§ Activity:
Every entry in the listing is to be reproduced exactly.

Supplied information: Begin

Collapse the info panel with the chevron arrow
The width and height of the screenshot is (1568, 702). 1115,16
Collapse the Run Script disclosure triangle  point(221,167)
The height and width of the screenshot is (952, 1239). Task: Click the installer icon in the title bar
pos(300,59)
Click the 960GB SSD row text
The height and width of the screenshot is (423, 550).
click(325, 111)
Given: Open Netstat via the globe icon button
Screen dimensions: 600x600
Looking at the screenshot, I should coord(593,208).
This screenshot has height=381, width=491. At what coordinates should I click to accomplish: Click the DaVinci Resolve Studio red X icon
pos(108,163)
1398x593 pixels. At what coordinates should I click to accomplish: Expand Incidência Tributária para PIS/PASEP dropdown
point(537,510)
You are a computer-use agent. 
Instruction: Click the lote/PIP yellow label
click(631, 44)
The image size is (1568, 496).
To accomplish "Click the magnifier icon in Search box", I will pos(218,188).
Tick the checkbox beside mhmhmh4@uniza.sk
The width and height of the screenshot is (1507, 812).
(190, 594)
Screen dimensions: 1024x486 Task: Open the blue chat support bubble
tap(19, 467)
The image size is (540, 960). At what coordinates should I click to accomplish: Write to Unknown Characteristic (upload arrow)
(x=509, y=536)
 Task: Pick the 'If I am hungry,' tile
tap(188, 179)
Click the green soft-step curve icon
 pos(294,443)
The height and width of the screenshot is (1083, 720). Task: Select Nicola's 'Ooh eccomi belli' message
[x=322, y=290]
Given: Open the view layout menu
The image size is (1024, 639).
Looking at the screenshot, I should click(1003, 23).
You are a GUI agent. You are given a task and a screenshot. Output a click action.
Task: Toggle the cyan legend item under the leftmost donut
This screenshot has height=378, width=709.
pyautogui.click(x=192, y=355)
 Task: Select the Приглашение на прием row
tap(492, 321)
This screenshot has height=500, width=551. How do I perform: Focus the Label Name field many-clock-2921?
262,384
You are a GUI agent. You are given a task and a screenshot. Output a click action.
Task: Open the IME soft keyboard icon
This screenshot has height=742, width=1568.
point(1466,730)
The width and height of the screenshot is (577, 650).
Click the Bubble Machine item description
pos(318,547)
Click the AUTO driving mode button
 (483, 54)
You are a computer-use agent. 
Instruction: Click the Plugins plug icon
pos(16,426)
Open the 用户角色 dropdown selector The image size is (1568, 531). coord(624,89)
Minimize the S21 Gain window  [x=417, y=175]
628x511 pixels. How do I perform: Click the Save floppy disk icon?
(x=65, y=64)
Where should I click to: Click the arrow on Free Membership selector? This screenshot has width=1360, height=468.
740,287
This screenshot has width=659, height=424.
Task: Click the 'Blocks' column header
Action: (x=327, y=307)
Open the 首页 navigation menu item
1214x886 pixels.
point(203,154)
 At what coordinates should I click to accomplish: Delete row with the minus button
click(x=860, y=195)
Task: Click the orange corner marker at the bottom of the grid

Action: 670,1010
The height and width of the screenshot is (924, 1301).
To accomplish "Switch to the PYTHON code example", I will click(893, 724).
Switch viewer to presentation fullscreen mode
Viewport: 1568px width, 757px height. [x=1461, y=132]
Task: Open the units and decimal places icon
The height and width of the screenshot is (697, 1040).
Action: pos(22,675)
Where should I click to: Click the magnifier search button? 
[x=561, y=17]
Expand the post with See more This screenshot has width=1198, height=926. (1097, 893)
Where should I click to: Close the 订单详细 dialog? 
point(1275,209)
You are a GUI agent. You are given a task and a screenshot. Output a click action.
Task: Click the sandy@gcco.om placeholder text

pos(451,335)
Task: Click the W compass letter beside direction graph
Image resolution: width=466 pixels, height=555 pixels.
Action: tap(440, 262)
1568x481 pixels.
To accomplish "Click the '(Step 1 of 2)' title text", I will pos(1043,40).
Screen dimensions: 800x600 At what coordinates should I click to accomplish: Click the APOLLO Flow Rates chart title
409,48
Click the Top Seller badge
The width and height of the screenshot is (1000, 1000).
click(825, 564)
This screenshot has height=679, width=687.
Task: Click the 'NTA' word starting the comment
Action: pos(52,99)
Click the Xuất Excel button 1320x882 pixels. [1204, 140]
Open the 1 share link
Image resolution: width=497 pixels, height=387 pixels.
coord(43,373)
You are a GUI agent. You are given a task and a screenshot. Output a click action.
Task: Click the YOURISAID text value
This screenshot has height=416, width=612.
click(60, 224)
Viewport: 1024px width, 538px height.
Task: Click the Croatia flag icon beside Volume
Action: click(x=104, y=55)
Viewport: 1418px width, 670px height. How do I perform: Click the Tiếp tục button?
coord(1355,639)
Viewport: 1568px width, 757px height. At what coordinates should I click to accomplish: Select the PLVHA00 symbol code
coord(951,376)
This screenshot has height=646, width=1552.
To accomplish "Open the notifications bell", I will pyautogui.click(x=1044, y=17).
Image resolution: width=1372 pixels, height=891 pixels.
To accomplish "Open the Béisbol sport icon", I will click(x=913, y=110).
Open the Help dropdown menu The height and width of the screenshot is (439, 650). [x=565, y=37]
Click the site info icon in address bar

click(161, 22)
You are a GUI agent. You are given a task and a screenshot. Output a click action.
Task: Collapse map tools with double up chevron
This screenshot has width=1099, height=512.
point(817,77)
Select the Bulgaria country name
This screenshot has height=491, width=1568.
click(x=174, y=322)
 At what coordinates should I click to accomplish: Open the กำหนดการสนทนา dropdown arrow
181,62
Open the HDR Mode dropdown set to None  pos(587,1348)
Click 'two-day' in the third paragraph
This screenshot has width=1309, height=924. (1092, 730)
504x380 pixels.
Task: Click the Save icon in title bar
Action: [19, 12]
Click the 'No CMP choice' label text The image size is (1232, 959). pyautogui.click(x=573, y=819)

Supplied information: End

§ Expected answer:
Collapse the info panel with the chevron arrow
The width and height of the screenshot is (1568, 702). 1115,16
Collapse the Run Script disclosure triangle  point(221,167)
The height and width of the screenshot is (952, 1239). Task: Click the installer icon in the title bar
pos(300,59)
Click the 960GB SSD row text
The height and width of the screenshot is (423, 550).
click(325, 111)
Given: Open Netstat via the globe icon button
Screen dimensions: 600x600
Looking at the screenshot, I should coord(593,208).
This screenshot has height=381, width=491. At what coordinates should I click to accomplish: Click the DaVinci Resolve Studio red X icon
pos(108,163)
1398x593 pixels. At what coordinates should I click to accomplish: Expand Incidência Tributária para PIS/PASEP dropdown
point(537,510)
You are a computer-use agent. 
Instruction: Click the lote/PIP yellow label
click(631, 44)
The image size is (1568, 496).
To accomplish "Click the magnifier icon in Search box", I will pos(218,188).
Tick the checkbox beside mhmhmh4@uniza.sk
The width and height of the screenshot is (1507, 812).
(190, 594)
Screen dimensions: 1024x486 Task: Open the blue chat support bubble
tap(19, 467)
The image size is (540, 960). At what coordinates should I click to accomplish: Write to Unknown Characteristic (upload arrow)
(x=509, y=536)
 Task: Pick the 'If I am hungry,' tile
tap(188, 179)
Click the green soft-step curve icon
 pos(294,443)
The height and width of the screenshot is (1083, 720). Task: Select Nicola's 'Ooh eccomi belli' message
[x=322, y=290]
Given: Open the view layout menu
The image size is (1024, 639).
Looking at the screenshot, I should click(1003, 23).
You are a GUI agent. You are given a task and a screenshot. Output a click action.
Task: Toggle the cyan legend item under the leftmost donut
This screenshot has height=378, width=709.
pyautogui.click(x=192, y=355)
 Task: Select the Приглашение на прием row
tap(492, 321)
This screenshot has height=500, width=551. How do I perform: Focus the Label Name field many-clock-2921?
262,384
You are a GUI agent. You are given a task and a screenshot. Output a click action.
Task: Open the IME soft keyboard icon
This screenshot has height=742, width=1568.
point(1466,730)
The width and height of the screenshot is (577, 650).
Click the Bubble Machine item description
pos(318,547)
Click the AUTO driving mode button
 (483, 54)
You are a computer-use agent. 
Instruction: Click the Plugins plug icon
pos(16,426)
Open the 用户角色 dropdown selector The image size is (1568, 531). coord(624,89)
Minimize the S21 Gain window  [x=417, y=175]
628x511 pixels. How do I perform: Click the Save floppy disk icon?
(x=65, y=64)
Where should I click to: Click the arrow on Free Membership selector? This screenshot has width=1360, height=468.
740,287
This screenshot has width=659, height=424.
Task: Click the 'Blocks' column header
Action: (x=327, y=307)
Open the 首页 navigation menu item
1214x886 pixels.
point(203,154)
 At what coordinates should I click to accomplish: Delete row with the minus button
click(x=860, y=195)
Task: Click the orange corner marker at the bottom of the grid

Action: 670,1010
The height and width of the screenshot is (924, 1301).
To accomplish "Switch to the PYTHON code example", I will click(893, 724).
Switch viewer to presentation fullscreen mode
Viewport: 1568px width, 757px height. [x=1461, y=132]
Task: Open the units and decimal places icon
The height and width of the screenshot is (697, 1040).
Action: pos(22,675)
Where should I click to: Click the magnifier search button? 
[x=561, y=17]
Expand the post with See more This screenshot has width=1198, height=926. (1097, 893)
Where should I click to: Close the 订单详细 dialog? 
point(1275,209)
You are a GUI agent. You are given a task and a screenshot. Output a click action.
Task: Click the sandy@gcco.om placeholder text

pos(451,335)
Task: Click the W compass letter beside direction graph
Image resolution: width=466 pixels, height=555 pixels.
Action: tap(440, 262)
1568x481 pixels.
To accomplish "Click the '(Step 1 of 2)' title text", I will pos(1043,40).
Screen dimensions: 800x600 At what coordinates should I click to accomplish: Click the APOLLO Flow Rates chart title
409,48
Click the Top Seller badge
The width and height of the screenshot is (1000, 1000).
click(825, 564)
This screenshot has height=679, width=687.
Task: Click the 'NTA' word starting the comment
Action: pos(52,99)
Click the Xuất Excel button 1320x882 pixels. [1204, 140]
Open the 1 share link
Image resolution: width=497 pixels, height=387 pixels.
coord(43,373)
You are a GUI agent. You are given a task and a screenshot. Output a click action.
Task: Click the YOURISAID text value
This screenshot has height=416, width=612.
click(60, 224)
Viewport: 1024px width, 538px height.
Task: Click the Croatia flag icon beside Volume
Action: click(x=104, y=55)
Viewport: 1418px width, 670px height. How do I perform: Click the Tiếp tục button?
coord(1355,639)
Viewport: 1568px width, 757px height. At what coordinates should I click to accomplish: Select the PLVHA00 symbol code
coord(951,376)
This screenshot has height=646, width=1552.
To accomplish "Open the notifications bell", I will pyautogui.click(x=1044, y=17).
Image resolution: width=1372 pixels, height=891 pixels.
To accomplish "Open the Béisbol sport icon", I will click(x=913, y=110).
Open the Help dropdown menu The height and width of the screenshot is (439, 650). [x=565, y=37]
Click the site info icon in address bar

click(161, 22)
You are a GUI agent. You are given a task and a screenshot. Output a click action.
Task: Collapse map tools with double up chevron
This screenshot has width=1099, height=512.
point(817,77)
Select the Bulgaria country name
This screenshot has height=491, width=1568.
click(x=174, y=322)
 At what coordinates should I click to accomplish: Open the กำหนดการสนทนา dropdown arrow
181,62
Open the HDR Mode dropdown set to None  pos(587,1348)
Click 'two-day' in the third paragraph
This screenshot has width=1309, height=924. (1092, 730)
504x380 pixels.
Task: Click the Save icon in title bar
Action: [19, 12]
Click the 'No CMP choice' label text The image size is (1232, 959). pyautogui.click(x=573, y=819)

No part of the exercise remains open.